— DATA PROVIDED —
## Start

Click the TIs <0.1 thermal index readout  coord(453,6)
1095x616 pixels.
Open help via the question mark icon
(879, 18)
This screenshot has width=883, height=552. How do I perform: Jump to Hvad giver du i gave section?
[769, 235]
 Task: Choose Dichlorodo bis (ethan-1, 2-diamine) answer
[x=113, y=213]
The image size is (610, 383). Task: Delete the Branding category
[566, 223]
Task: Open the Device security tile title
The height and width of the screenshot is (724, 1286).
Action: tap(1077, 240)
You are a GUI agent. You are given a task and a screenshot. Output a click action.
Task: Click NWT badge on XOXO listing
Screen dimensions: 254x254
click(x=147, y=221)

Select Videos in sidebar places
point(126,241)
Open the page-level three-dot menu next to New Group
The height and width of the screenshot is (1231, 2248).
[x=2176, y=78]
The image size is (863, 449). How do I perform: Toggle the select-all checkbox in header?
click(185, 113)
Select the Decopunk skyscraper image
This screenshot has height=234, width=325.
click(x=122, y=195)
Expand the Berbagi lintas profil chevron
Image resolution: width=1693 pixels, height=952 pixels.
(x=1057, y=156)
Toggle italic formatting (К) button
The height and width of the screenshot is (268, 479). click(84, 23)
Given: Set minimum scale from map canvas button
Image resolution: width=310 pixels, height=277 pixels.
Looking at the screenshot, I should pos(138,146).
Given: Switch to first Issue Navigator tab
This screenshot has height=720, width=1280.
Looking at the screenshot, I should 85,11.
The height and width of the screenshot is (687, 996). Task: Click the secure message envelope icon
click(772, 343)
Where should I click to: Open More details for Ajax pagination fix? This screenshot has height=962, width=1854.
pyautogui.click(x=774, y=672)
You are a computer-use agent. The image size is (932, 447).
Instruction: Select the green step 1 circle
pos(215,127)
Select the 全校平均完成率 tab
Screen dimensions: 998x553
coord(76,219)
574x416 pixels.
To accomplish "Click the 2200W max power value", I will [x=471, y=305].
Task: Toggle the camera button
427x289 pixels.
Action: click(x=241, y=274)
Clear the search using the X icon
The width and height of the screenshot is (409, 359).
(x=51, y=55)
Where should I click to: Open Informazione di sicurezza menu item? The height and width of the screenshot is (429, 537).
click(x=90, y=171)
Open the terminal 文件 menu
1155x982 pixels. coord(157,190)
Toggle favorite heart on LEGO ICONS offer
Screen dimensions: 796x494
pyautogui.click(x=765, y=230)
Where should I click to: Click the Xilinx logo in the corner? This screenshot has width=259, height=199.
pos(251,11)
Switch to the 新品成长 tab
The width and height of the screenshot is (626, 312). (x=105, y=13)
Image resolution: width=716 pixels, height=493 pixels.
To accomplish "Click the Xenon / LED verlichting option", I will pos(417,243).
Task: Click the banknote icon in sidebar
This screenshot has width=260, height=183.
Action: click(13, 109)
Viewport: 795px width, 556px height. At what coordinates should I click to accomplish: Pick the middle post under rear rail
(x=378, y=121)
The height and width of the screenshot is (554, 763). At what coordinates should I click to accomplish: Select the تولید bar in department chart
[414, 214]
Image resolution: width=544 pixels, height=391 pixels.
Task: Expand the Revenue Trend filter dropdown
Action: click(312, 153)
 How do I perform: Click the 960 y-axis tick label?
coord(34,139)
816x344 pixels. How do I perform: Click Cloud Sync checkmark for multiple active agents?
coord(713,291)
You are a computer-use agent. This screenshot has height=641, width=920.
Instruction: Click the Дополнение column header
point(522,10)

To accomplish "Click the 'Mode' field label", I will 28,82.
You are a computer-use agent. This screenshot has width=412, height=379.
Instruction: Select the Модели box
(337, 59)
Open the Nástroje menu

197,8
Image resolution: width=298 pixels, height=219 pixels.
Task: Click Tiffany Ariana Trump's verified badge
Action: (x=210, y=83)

## End

— YOUR GOAL —
Lay out every record from the line containing "Given: Set minimum" down to the line containing "pyautogui.click(x=774, y=672)", both included, as a two-column CSV with the headers instruction and response. Each record gets one row, with its text and its answer each in a single quoted field and any line breaks replaced by spaces.

— FINAL RESULT —
instruction,response
"Given: Set minimum scale from map canvas button Image resolution: width=310 pixels, height=277 pixels.","Looking at the screenshot, I should pos(138,146)."
"Given: Switch to first Issue Navigator tab This screenshot has height=720, width=1280.","Looking at the screenshot, I should 85,11."
"The height and width of the screenshot is (687, 996). Task: Click the secure message envelope icon","click(772, 343)"
"Where should I click to: Open More details for Ajax pagination fix? This screenshot has height=962, width=1854.","pyautogui.click(x=774, y=672)"